To visualize the binding of nanoparticles, mice were injected with either nontargeted or αvβ3 integrin–targeted rhodamine nanoparticles (1 ml/kg) for 2 hours. Prior to sacrifice, mice were injected with 50 μl FITC-labeled tomato lectin (Lycopersicon esculentum; Sigma-Aldrich) for 3 minutes to delineate the vasculature. The mouse ears were excised and embedded in frozen OCT, and 50 μm sections were visualized on a fluorescent microscope (Olympus). The exposure time was set to 500 ms.

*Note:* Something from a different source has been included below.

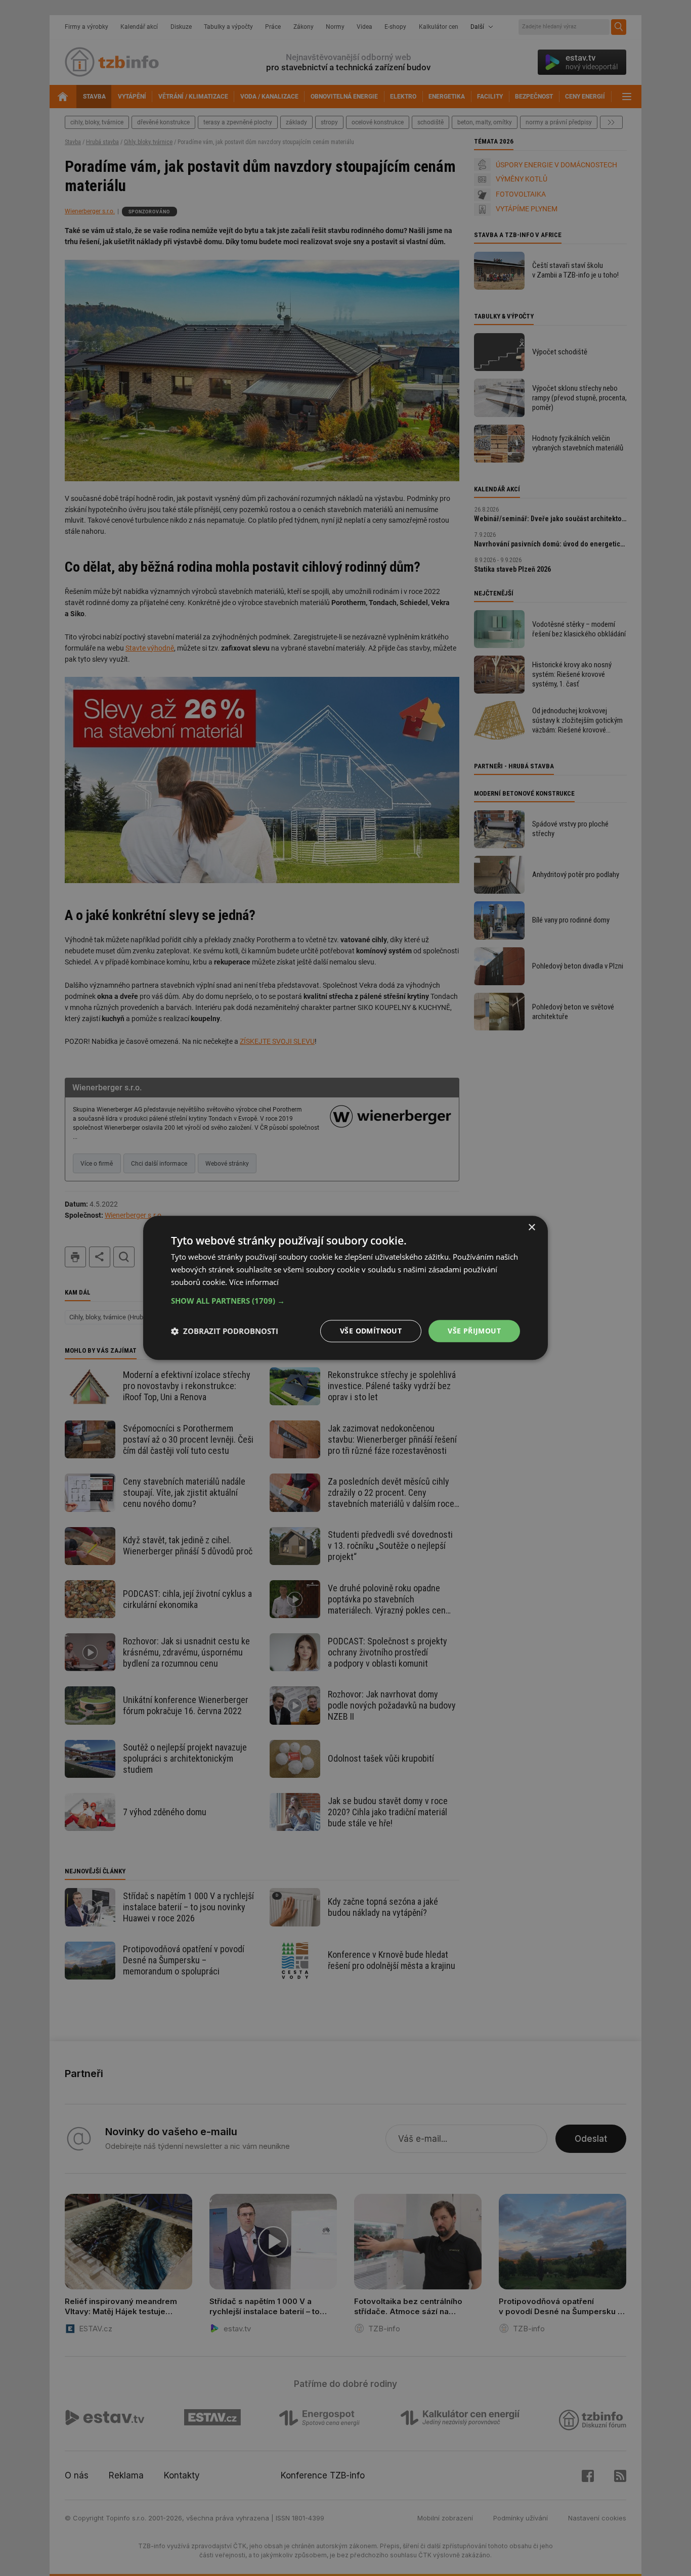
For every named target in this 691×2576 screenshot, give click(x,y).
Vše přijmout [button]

Data are represented as mean ± SD of at least 5 samples unless otherwise indicated. A 2-tailed Student’s t test was used to assess the difference between any 2 groups for the in vitro tests. Nonparametric statistics (Kruskal-Wallis test and Mann-Whitney U test) were used for in vivo studies. The CI was set at 95%, and P < 0.05 was considered significant.